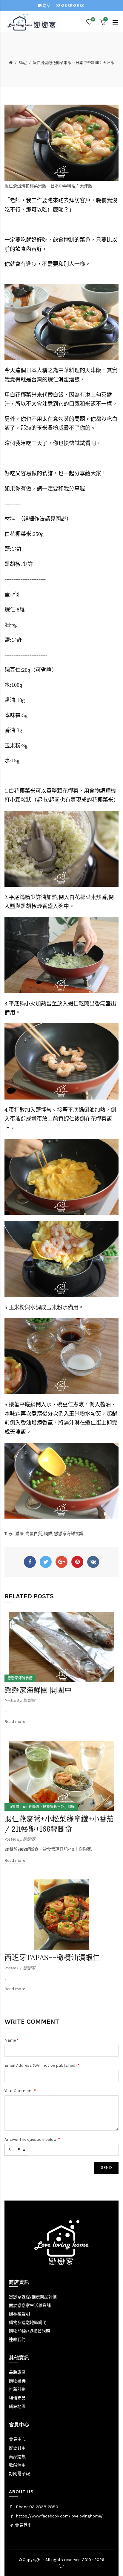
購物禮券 (17, 2381)
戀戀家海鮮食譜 (68, 1533)
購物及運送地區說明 (28, 2322)
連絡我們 (17, 2339)
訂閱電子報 (19, 2473)
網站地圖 (17, 2406)
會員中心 (17, 2439)
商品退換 (17, 2456)
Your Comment (18, 2090)
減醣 (19, 1533)
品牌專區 (17, 2372)
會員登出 (23, 2525)
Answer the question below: (30, 2139)
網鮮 (48, 1533)
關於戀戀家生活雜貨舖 (30, 2305)
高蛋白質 (33, 1533)
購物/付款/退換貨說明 (29, 2331)
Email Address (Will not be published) (40, 2065)
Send (106, 2167)
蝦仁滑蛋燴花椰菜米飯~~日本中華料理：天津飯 (73, 62)
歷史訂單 (17, 2448)
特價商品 (17, 2398)
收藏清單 (17, 2465)
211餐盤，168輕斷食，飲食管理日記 (35, 1807)
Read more (14, 1721)
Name (10, 2040)
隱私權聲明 (19, 2313)
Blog (23, 62)
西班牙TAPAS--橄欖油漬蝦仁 (52, 1957)
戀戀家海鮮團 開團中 (38, 1690)
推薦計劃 (17, 2389)
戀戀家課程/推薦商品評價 (33, 2296)
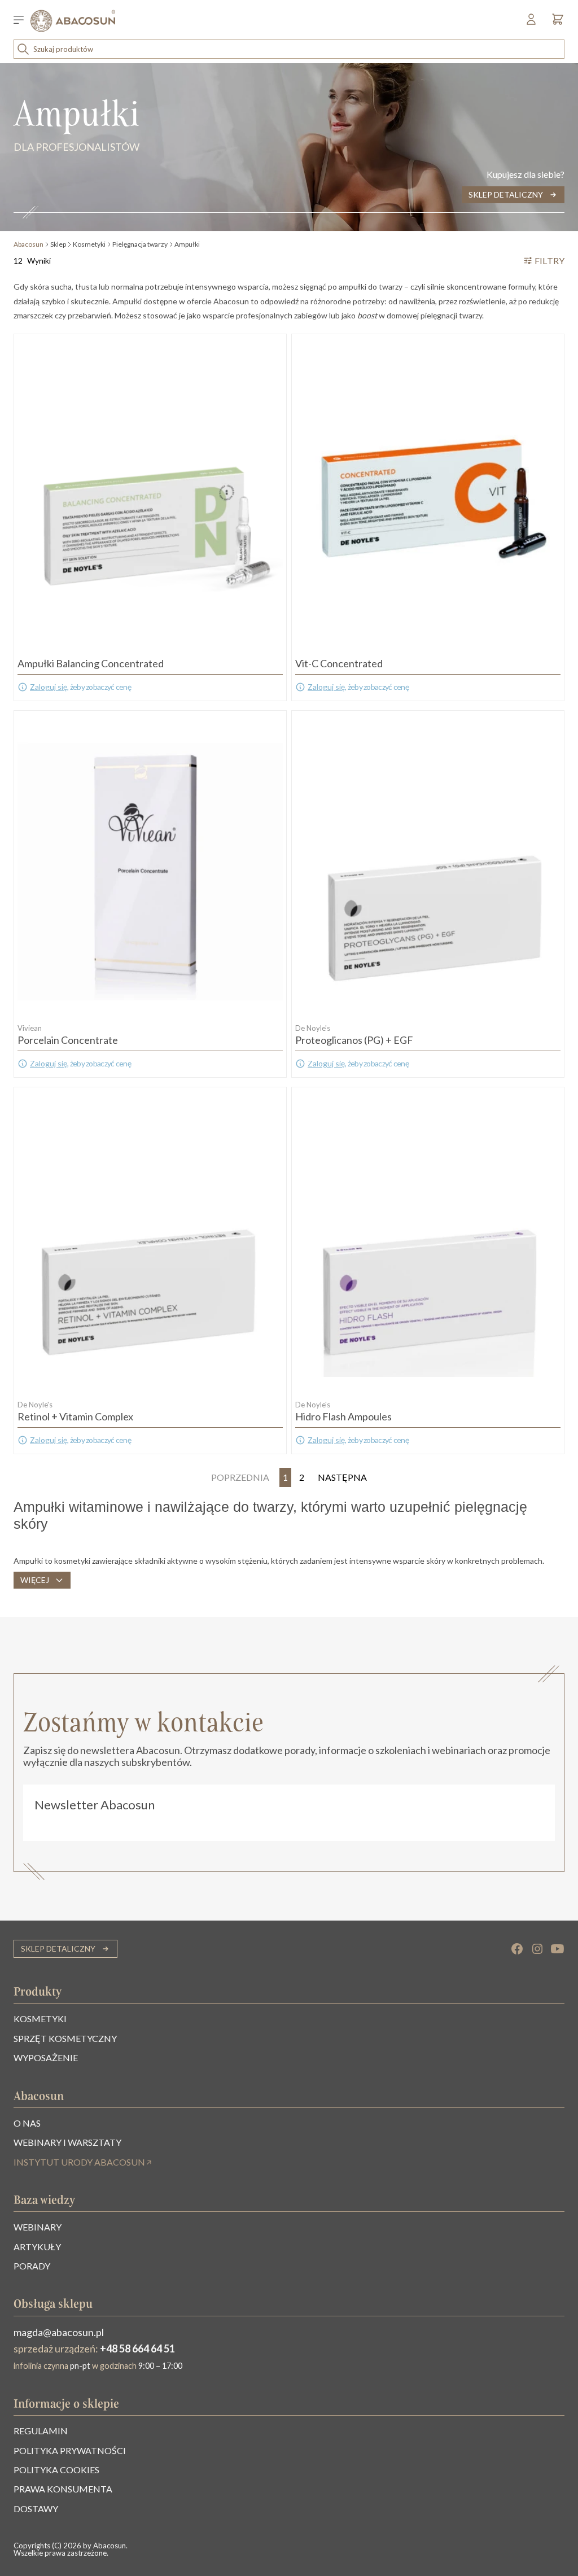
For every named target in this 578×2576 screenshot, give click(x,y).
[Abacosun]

+ + + +

Work to complete →
All lines from the line containing "Name (10, 2040)" through the end of the listing above are to be given again exactly; pictures are not part of the copy.

Exercise response →
Name (10, 2040)
隱私權聲明 (19, 2313)
Blog (23, 62)
西班牙TAPAS--橄欖油漬蝦仁 (52, 1957)
戀戀家海鮮團 開團中 (38, 1690)
推薦計劃 (17, 2389)
戀戀家課程/推薦商品評價 (33, 2296)
For every named target in this 578×2576 screenshot, give click(x,y).
[Abacosun]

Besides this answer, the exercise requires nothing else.